Lui poco fa mi ha detto che si era accorto di mettere a disagio Alexandria Ocasio-Cortez, ma che cosa sto facendo io adesso? Lo tormento sui temi a me cari. Decido di saltare la domanda sulla disobbedienza civile e le tecniche di resistenza nonviolenta. Mi tornano in mente le conversazioni nel cubicolo polveroso di Dharmananda Jain (ho vissuto qualche mese all’interno della comunità jainista di Delhi); conosco il mondo fatto di circoli chiusi, di gruppi il cui unico interesse è salvaguardare e ripetere senza soluzione di continuità il proprio canone. Lo stesso mondo dello yoga a cui appartengo non fa eccezione. Il punto su cui riflettere è che queste realtà sanno benissimo come comunicare tra loro, fare accordi e rispettarsi. È con noi che stridono.

Sono passate più di tre ore e Rabbi Weiss è un fiume in piena; racconta della sua famiglia, in buona parte perita nell’olocausto, del movimento della Neturei Karta, delle innumerevoli contraddizioni dei sionisti, della grande soffrenza dei palestinesi, del regno di Dio che non sarà riservato solo a loro, anzi, ci tiene a dirmi che, sebbene non possa spiegarmi come avverrà, il cambiamento sarà metafisico e tutti insieme confluiremo nella gioia divina.

Sembra che non voglia mandarci più via: “Sono contento se state qui fino a stasera, potete rimanere tutto il tempo che volete,” mi dice.

Da quanto era che non ricevevo una tale ospitalità, una tale attenzione? Tempo dedicato a me, alle mie domande, senza che mai questo signore abbia guardato l’orologio, dimostrato stanchezza o fastidio per le sciocchezze che posso aver chiesto?  Quale autorità, religiosa o mondana che fosse, oggi mi avrebbe ricevuta donandomi tutto il suo tempo?  Noi che diamo a tutto un prezzo. E come società aperta, progressista ed evoluta quanto siamo capaci di tollerare vicino a noi un sistema chiuso?  

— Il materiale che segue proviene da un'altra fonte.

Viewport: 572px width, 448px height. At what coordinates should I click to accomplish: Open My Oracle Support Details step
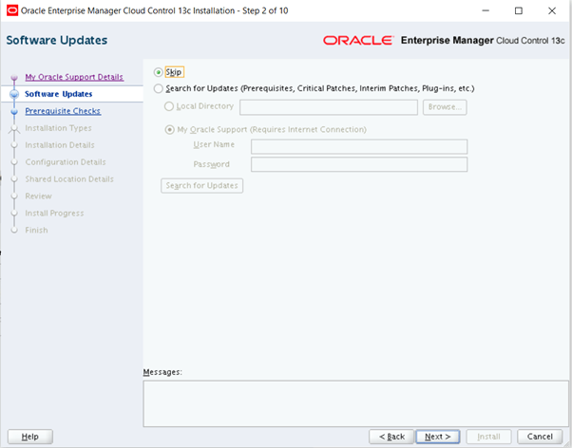pos(74,77)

Oggi siamo impegnati a dar contro all’hijab mussulmano e pensiamo che se preferisci farla nel bosco invece che nella tazza devi essere visitato dallo psichiatra, ma quando realizzeremo che anche le ebree ortodosse sposate si devono coprire il capo? Che gli ebrei ortodossi non mandano i loro figli alle scuole pubbliche e li tengono protetti dentro la comunità? Quale battaglia civile ci inventeremo? Rabbi Weiss sa bene di non essere al sicuro, ma più di tutto sa di dare fastidio agli ebrei riformati, sionisti e non e ne soffre. Un Rabbi Weiss ci sarà sempre, chiuso nella sua figura austera vestita a lutto, a ricordargli come dovrebbero vivere in esilio.  Si può ascoltarlo o ignorarlo, di certo non si può cambiarlo. Lui non potrà mai farci davvero del male. Dio gli ha proibito il potere politico e l’esercito e lui può solo parlare. Questa è la funzione della Neturei Karta: parlare a voce alta. Ci salutiamo calorosamente e mi regala i dolcetti.